▶ **SOURCE DATA**:
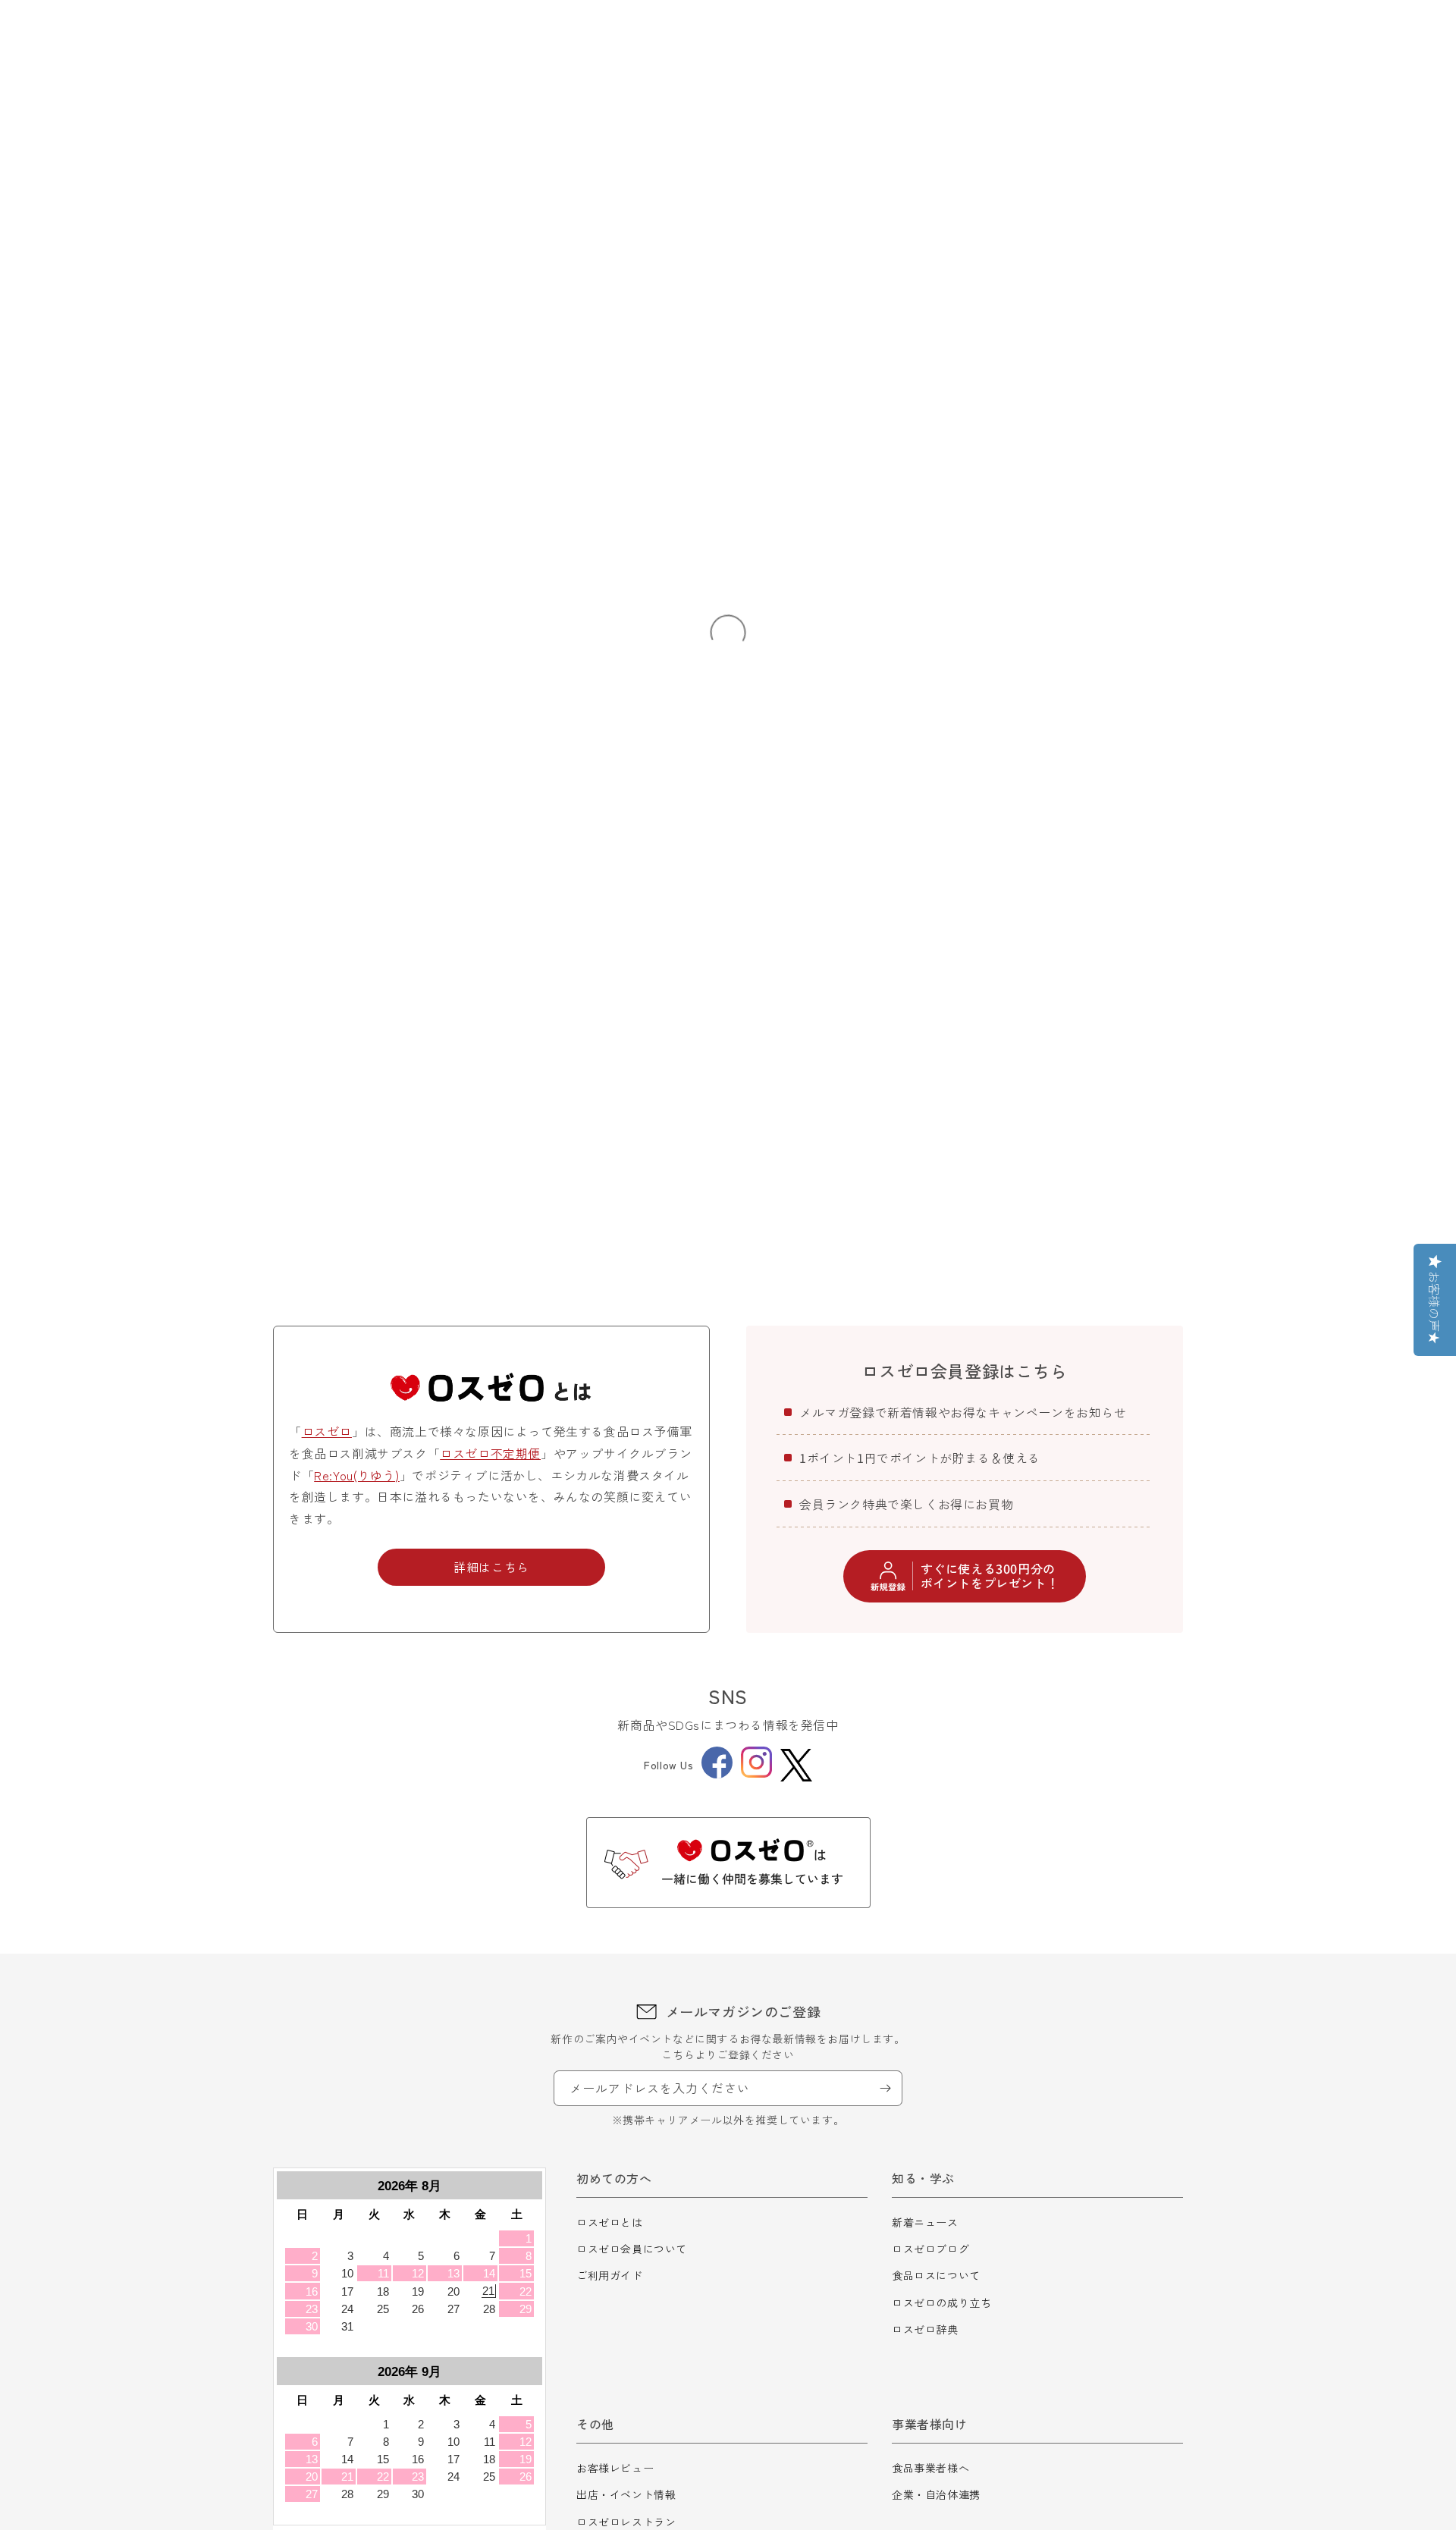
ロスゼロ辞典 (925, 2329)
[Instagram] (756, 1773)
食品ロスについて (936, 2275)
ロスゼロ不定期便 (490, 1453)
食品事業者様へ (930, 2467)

...

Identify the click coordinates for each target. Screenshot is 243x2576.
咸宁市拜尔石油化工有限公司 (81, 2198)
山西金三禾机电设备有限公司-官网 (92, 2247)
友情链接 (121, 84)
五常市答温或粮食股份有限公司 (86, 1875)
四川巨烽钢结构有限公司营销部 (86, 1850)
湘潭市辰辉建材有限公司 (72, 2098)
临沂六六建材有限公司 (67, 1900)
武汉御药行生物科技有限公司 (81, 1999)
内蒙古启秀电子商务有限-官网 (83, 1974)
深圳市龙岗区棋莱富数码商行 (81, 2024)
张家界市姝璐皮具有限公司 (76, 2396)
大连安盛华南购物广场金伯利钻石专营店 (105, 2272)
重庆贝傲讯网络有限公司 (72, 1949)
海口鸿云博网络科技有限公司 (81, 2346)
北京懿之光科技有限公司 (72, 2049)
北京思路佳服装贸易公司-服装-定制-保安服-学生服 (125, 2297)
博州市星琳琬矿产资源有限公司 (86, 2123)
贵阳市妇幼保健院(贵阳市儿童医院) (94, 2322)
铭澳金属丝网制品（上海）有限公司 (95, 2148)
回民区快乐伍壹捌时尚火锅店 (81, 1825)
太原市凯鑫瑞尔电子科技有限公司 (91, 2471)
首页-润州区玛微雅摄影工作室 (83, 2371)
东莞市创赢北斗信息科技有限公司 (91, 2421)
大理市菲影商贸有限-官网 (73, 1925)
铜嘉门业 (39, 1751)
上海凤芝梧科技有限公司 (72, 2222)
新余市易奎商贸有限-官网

...

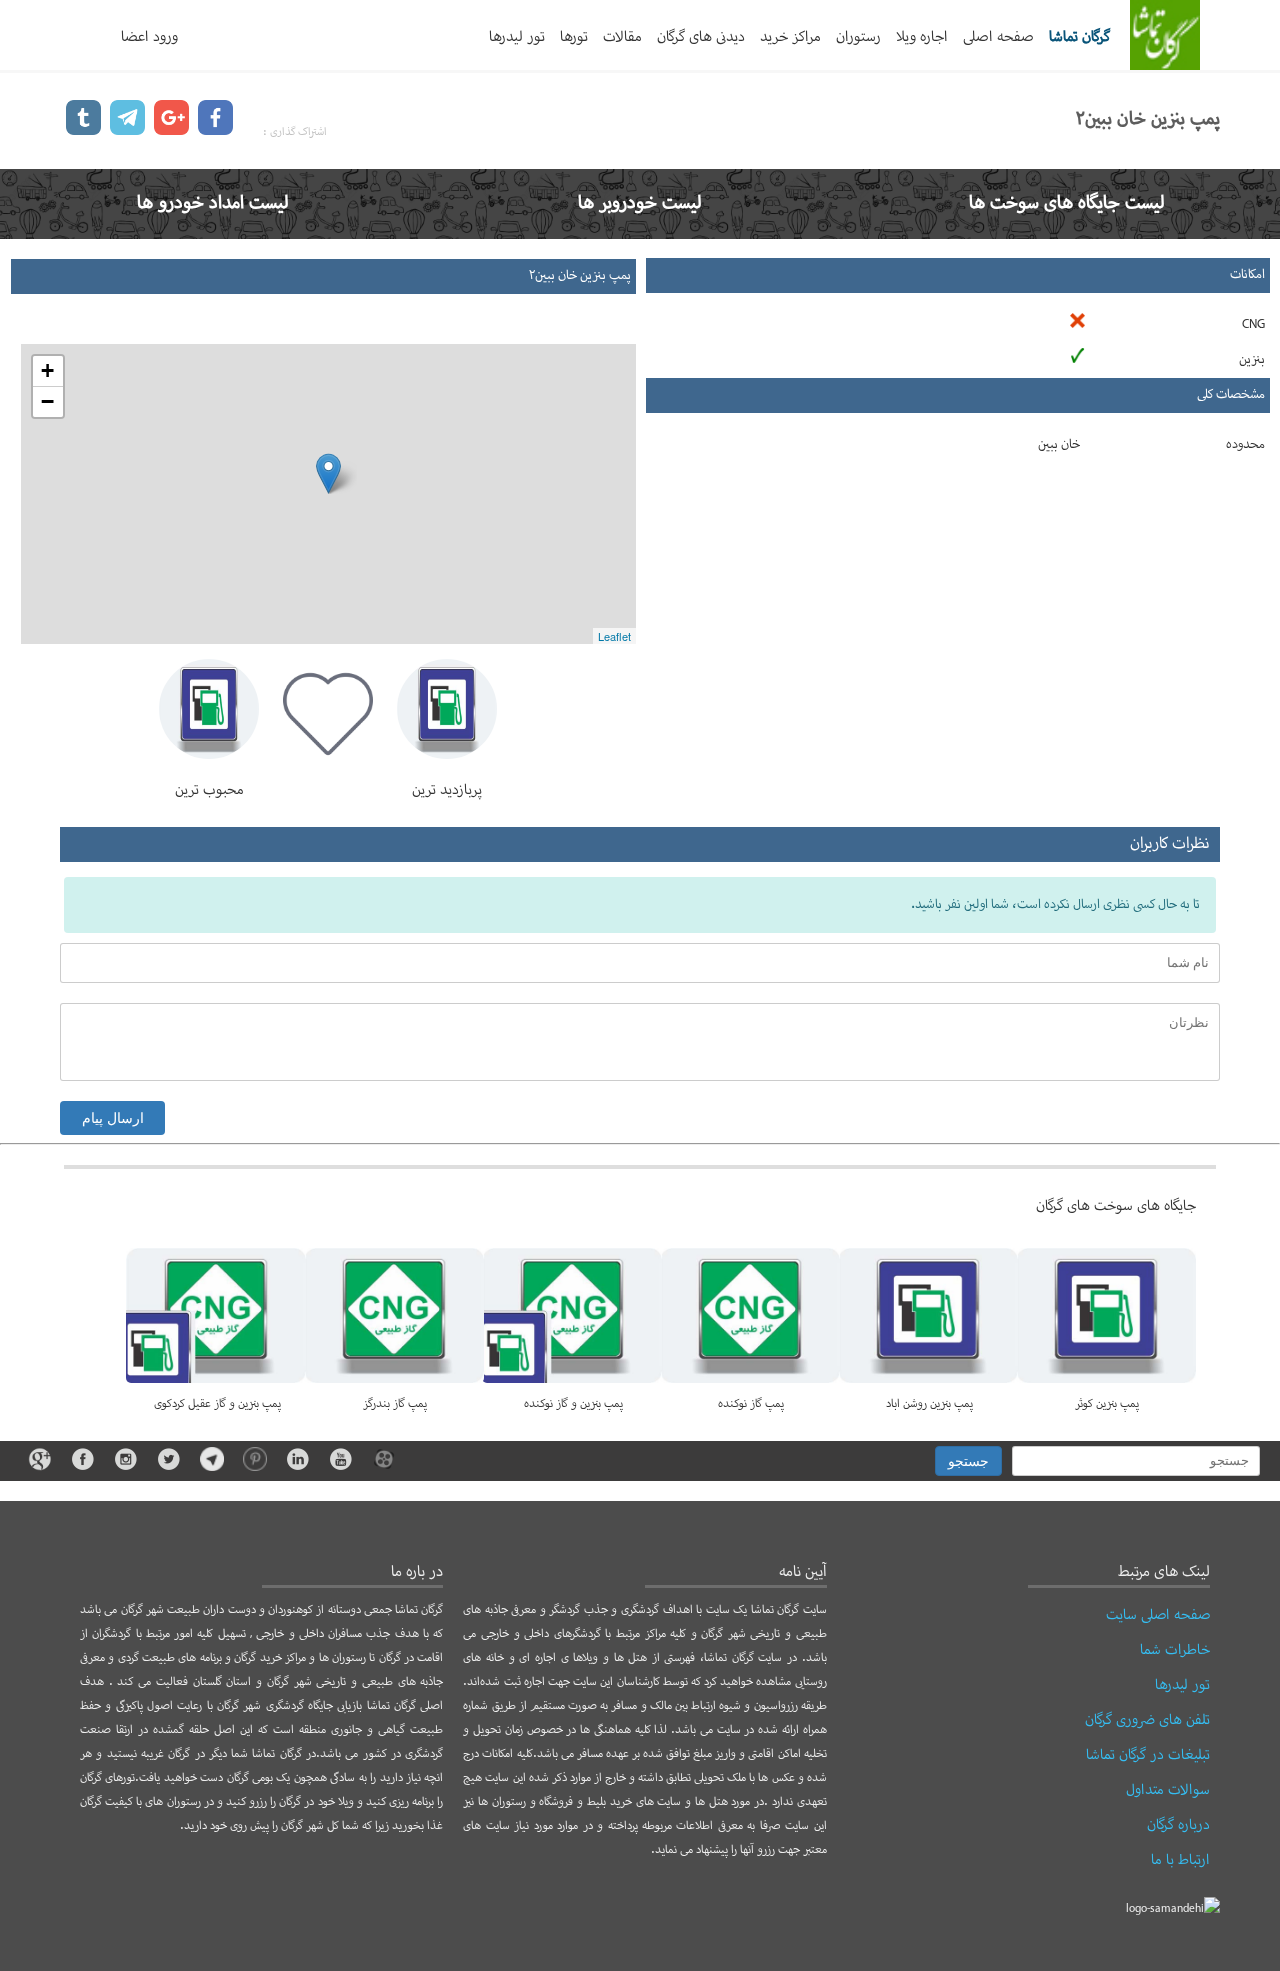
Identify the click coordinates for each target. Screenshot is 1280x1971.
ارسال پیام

▶ **EXERCISE INSTRUCTIONS**:
Lines from the entries that contain the word "Screenshot" are what the answer must hold.

▶ **EXPECTED ANSWER**:
Identify the click coordinates for each target. Screenshot is 243x2576.
Identify the click coordinates for each target. Screenshot is 1280x1971.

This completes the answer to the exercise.